EditTalking to Your Professor about Your Grade
- Set up an appointment to speak with your professor. In many countries there are laws that forbid professors from discussing grades via email. Instead of attempting to have a conversation about your grade over email, set up an appointment to talk to your professor face-to-face.
- Try talking to your professor after class. You can say, “Dr. Johnson, I am concerned about the grade I earned on the exam. Can we set up a time to meet?”
- Be ready to submit a written rebuttal. If you decide to proceed with challenging your grade, most professors will make you submit your objections in writing. You will need to outline why your assignment deserves a higher grade, and how the evidence you submitted in the assignment fulfilled the professor’s guidelines. It is also helpful to incorporate the professor’s comments on your assignment into the written rebuttal.
- Be respectful and professional at all times. You should always act with courtesy toward your professors, even if you disagree with them. Being aggressive or confrontational is not acceptable, and can land you in a heap of trouble. Always speak to your professor with respect, act like a professional and never ever threaten a professor.
- Ask the professor to clarify comments. In many cases, you can clear up a misunderstanding over your grade by asking the professor to explain their comments in more detail. This gives the professor a chance to talk at length about their comments, and will help you understand why you earned the grade.
- Try saying, “Dr. Smith, I’m confused by what you meant in your comment about my lack of organization. Can you explain this to me?”
- Emphasize your desire to improve. It’s important that your professor understands you want to improve your performance in the course. During your meeting ask the professor to give you suggestions on how to improve on future assignments. Try saying, “I’m really committed to improving my grade in this course. How can I do better on the next assignment?”
- You can say, “Dr. Anderson, I am dedicated to improving my grade in this course. What are some specific actions I can take to improve my grade?”
EditSuggesting Possible Solutions
- Ask for extra credit. Sometimes you can raise your grade in a class by doing extra credit. You can try asking your professor for an additional paper or assignment to earn extra points. Keep in mind that many professors, however, do not offer extra credit.
- Consider asking, “Dr. Toothman, do you offer extra credit? Perhaps I could write another paper to earn some extra points.”
- Inquire about re-doing the assignment. This can be a feasible solution if your professor is open to the idea. Ask the professor if you can take a second shot at the assignment. For example, you can ask to write a new paper on the same or a similar topic.
- Reconsider taking it to a higher level. You should think carefully before appealing your grade at a higher level. Unless the professor made a clear mistake, those above them will support the original grade. If you truly believe you can make a strong case for a grade change, make sure you follow the appropriate chain of command. Ask your university’s office of student affairs about the proper procedure.
- Let it go. Unless the professor made an obvious mistake while calculating your grade, it is in your best interest to let it go. Pursuing an unwarranted grade change will not put you in a favorable light with the professor. More importantly, the effort you spend pursuing a grade change can be better spent on studying.

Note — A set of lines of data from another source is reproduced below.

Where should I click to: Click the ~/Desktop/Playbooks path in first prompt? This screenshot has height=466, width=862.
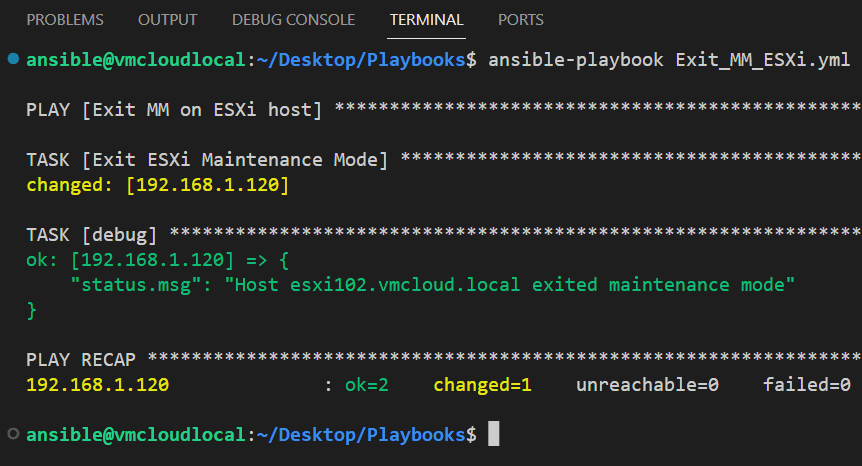click(361, 60)
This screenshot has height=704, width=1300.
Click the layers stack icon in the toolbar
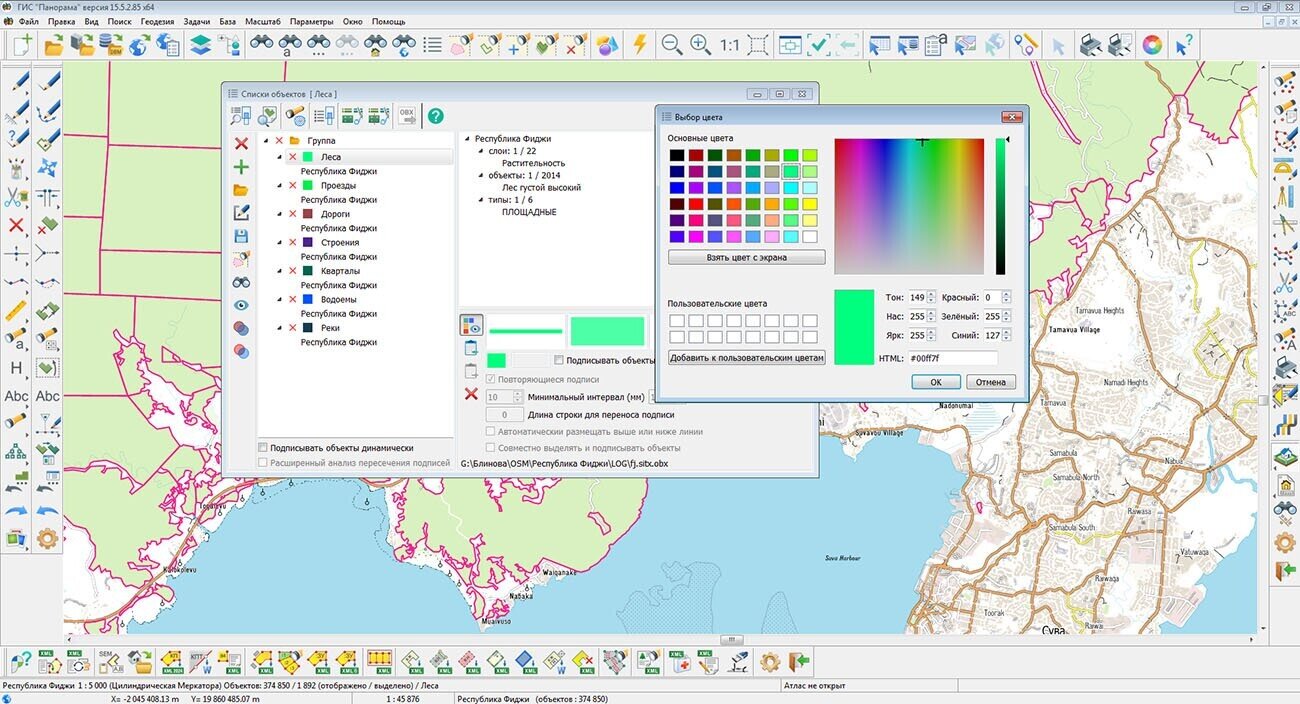tap(200, 45)
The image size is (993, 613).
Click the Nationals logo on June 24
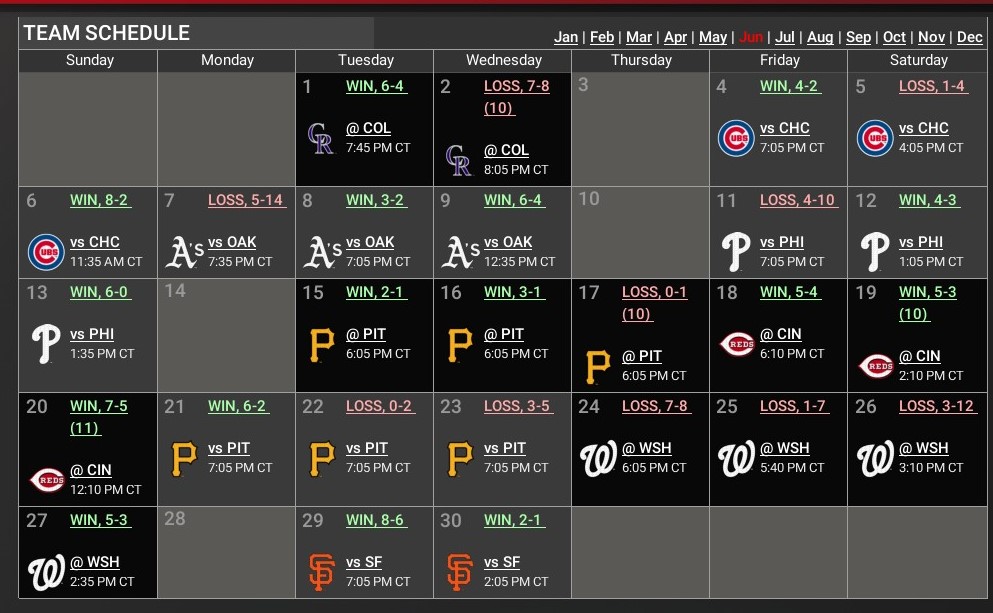tap(597, 458)
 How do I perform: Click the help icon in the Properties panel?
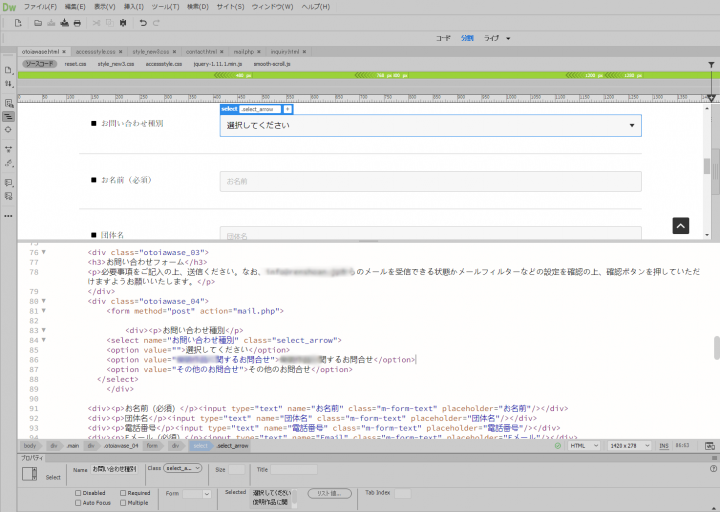713,469
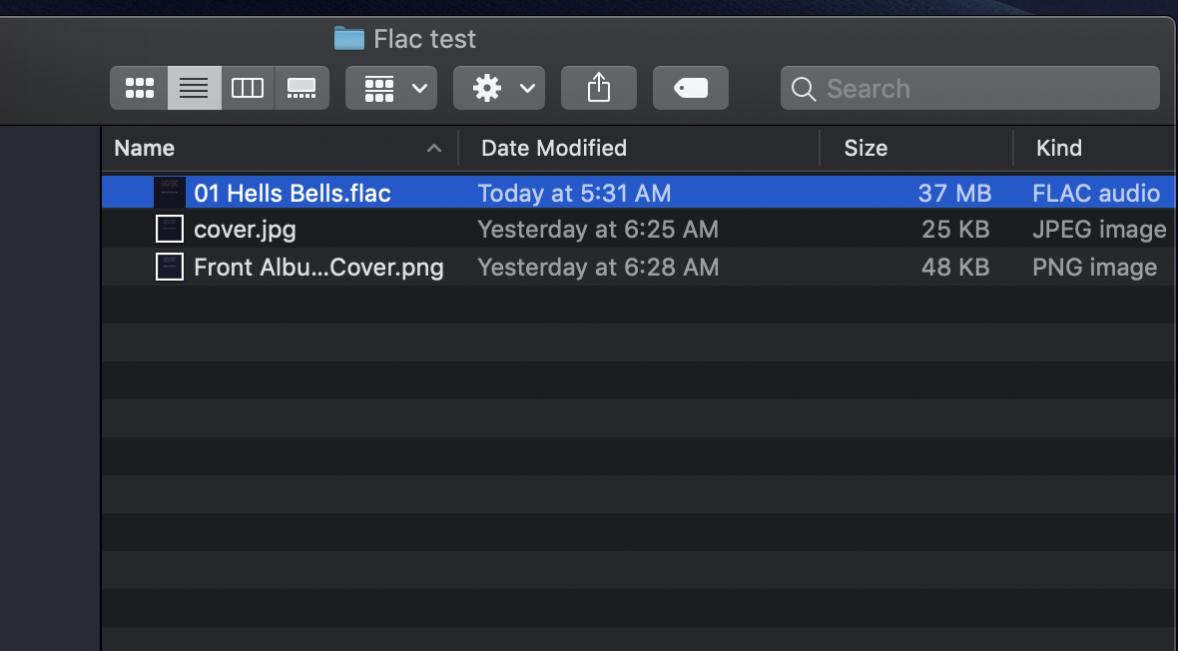Sort files by the Kind column
This screenshot has height=651, width=1178.
pos(1058,148)
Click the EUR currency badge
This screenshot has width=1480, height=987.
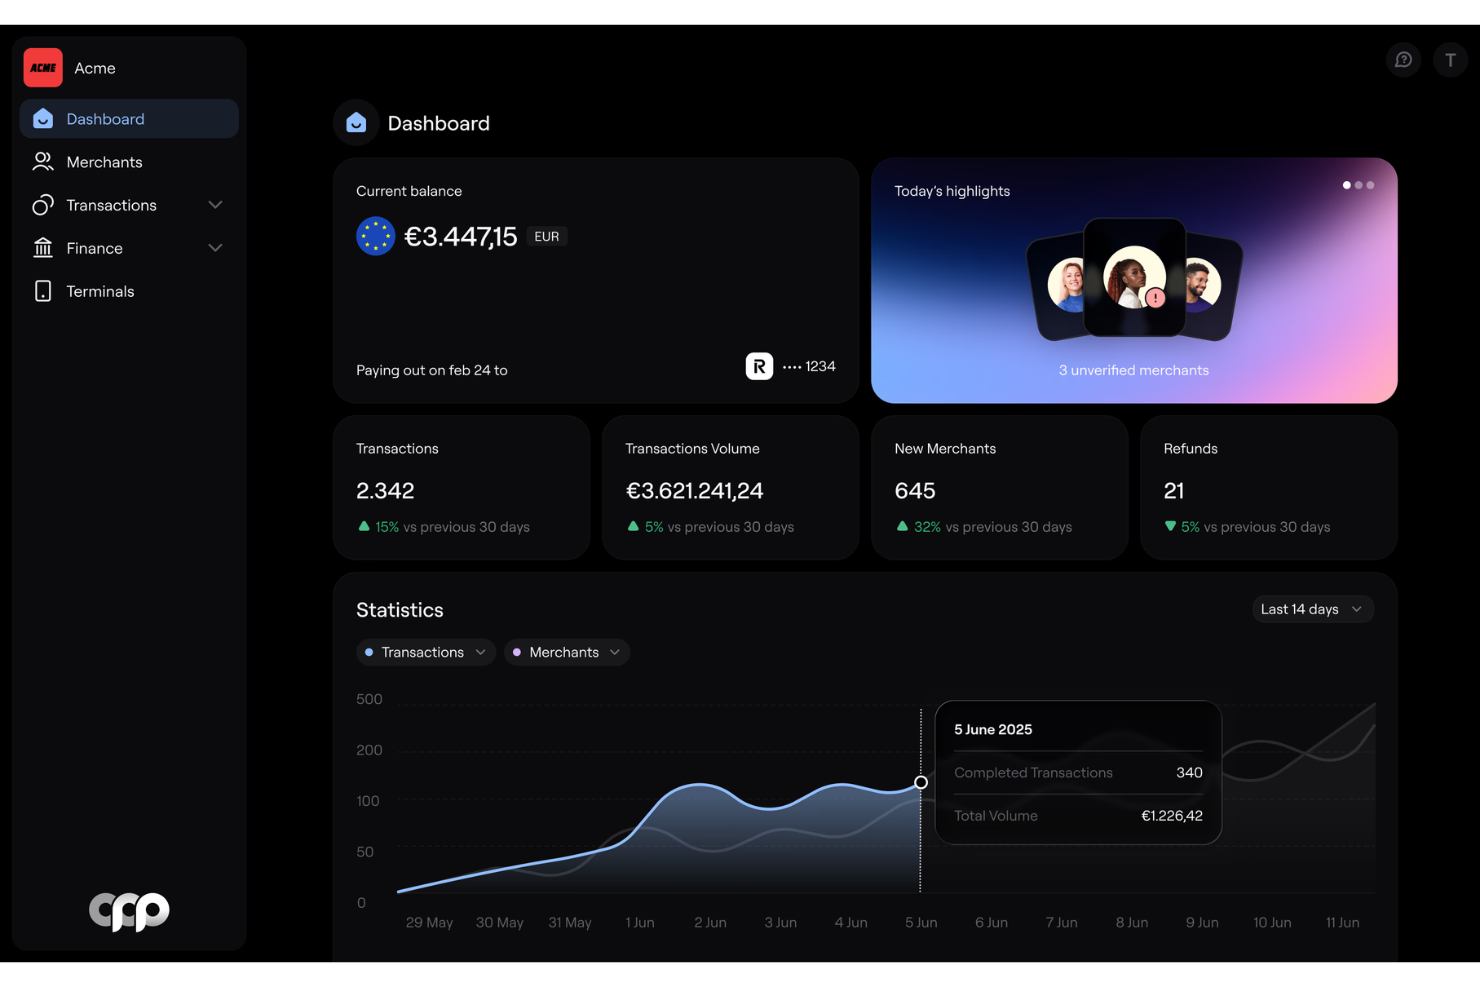547,237
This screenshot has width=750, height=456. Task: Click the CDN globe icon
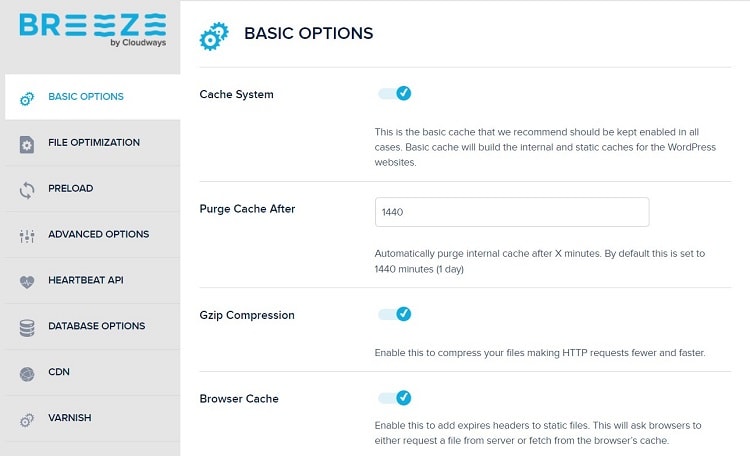click(27, 374)
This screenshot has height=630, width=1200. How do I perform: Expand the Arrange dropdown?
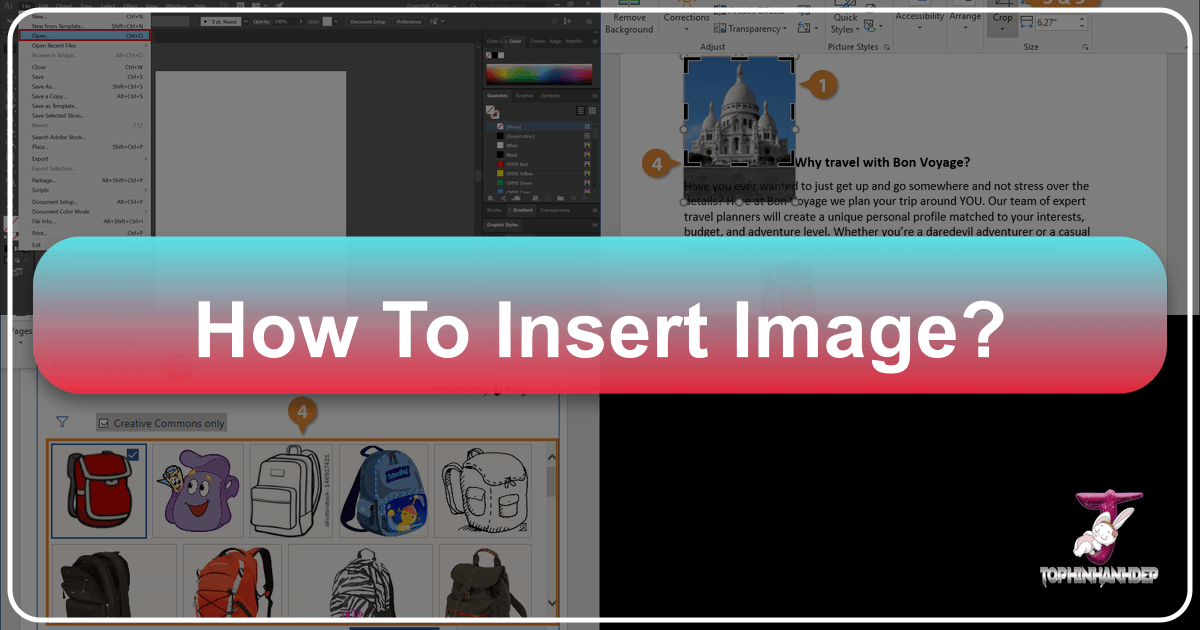pyautogui.click(x=965, y=25)
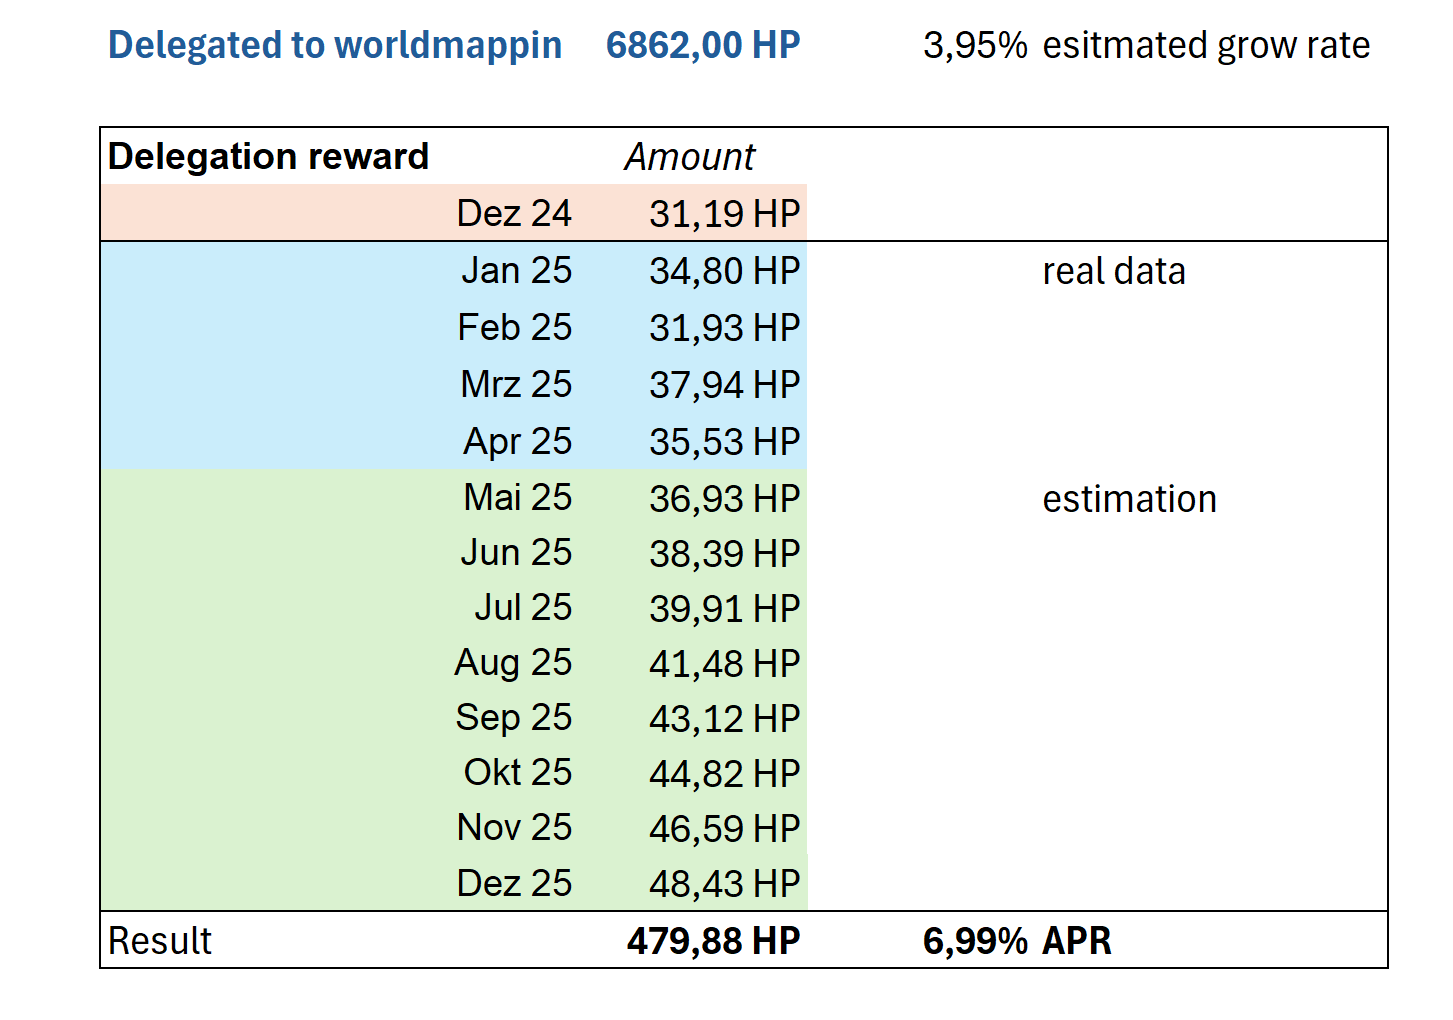
Task: Click the 31,19 HP amount cell
Action: pyautogui.click(x=725, y=213)
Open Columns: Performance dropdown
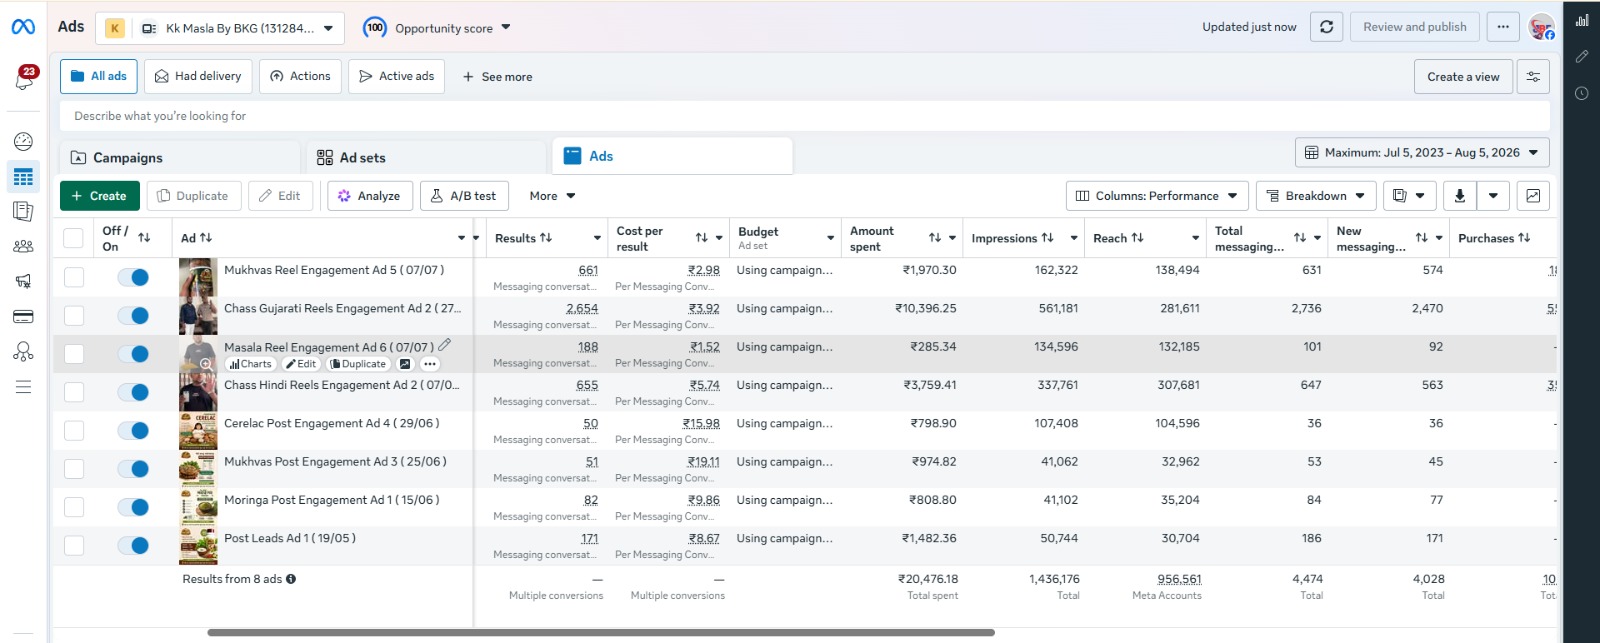This screenshot has height=643, width=1600. click(x=1156, y=196)
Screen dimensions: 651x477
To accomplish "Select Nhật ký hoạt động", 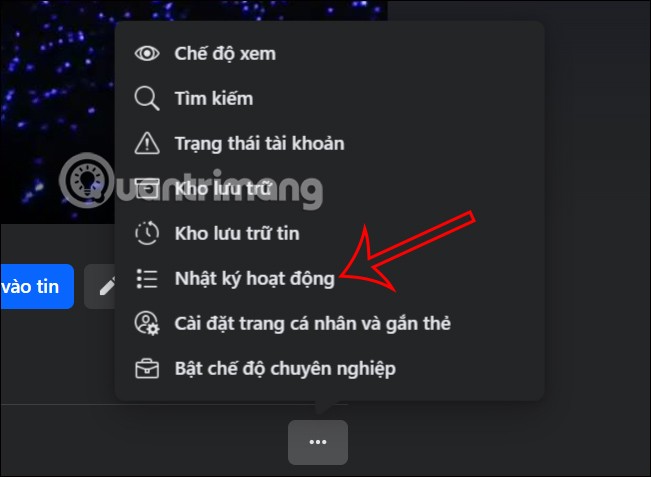I will point(329,279).
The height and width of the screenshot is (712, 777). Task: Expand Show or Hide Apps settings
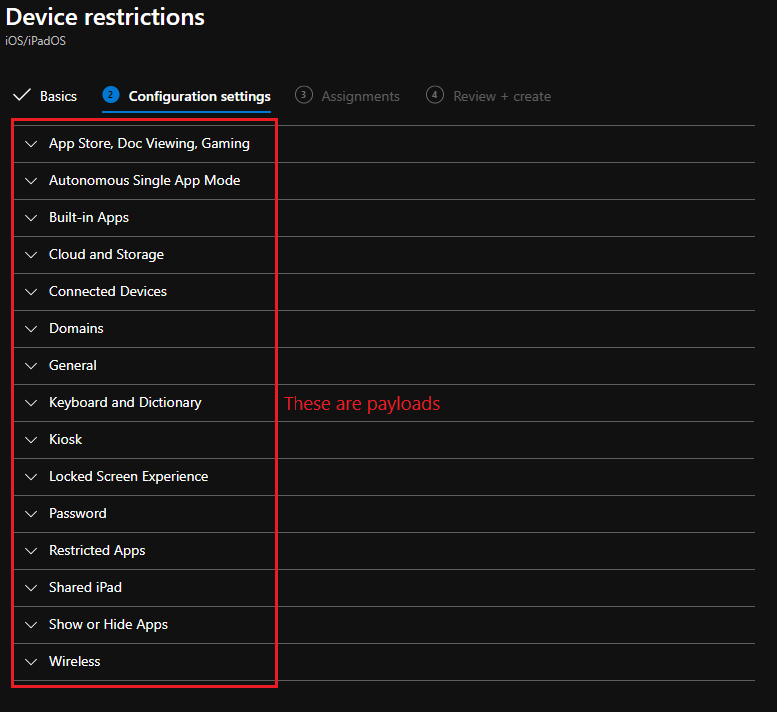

EditMaking Sense of the Grade You Earned
- Understand the grading process. Unless the professor made a glaring error while grading your assignment or determining your course grade, they are unlikely to change your grade. It is also important to remember that grades are earned, not given. You do not earn a grade based on how hard you work, but rather how well you have mastered the material.
- Decide if it’s worth your time and energy. In most cases, it is not worth your time or energy to attempt to get a professor to change your grade. The process will suck up valuable time, which can be better spent on future assignments and your other coursework. Before approaching your professor, think about whether it is worth the hassle.
- Review the course syllabus. It’s important that you go over the course syllabus in detail before approaching your professor about the grade you earned. Carefully read every word of the syllabus, paying specific attention to the sections on assignments and how your grade is calculated.
- For example, if you turned in the assignment late, you should consult the syllabus about the professor’s late assignment policy. This might explain why you earned a particular grade.
- This will also indicate to your professor that you read instructions and are thorough. You don’t look great when the answer to your question is in bold in the syllabus!
- Make sure you followed the assignment instructions. Before you approach a professor about changing your grade, you need to make sure you followed instructions for the assignment in question. Look over the assignment instructions and carefully consider each part of them. Not following instructions is often the reason you did not earn the grade you expected.
- For example, if the assignment instructions say to turn in a 5-page paper and you only turned in 2 pages, it might explain your grade.
- Carefully read the professor’s comments. Before you freak out over a grade, you should carefully read all of the comments that the professor included on the assignment. In most cases, these comments will tell you why you earned a particular grade.
- If you have trouble reading or understanding your professor’s comments, try asking them to clarify.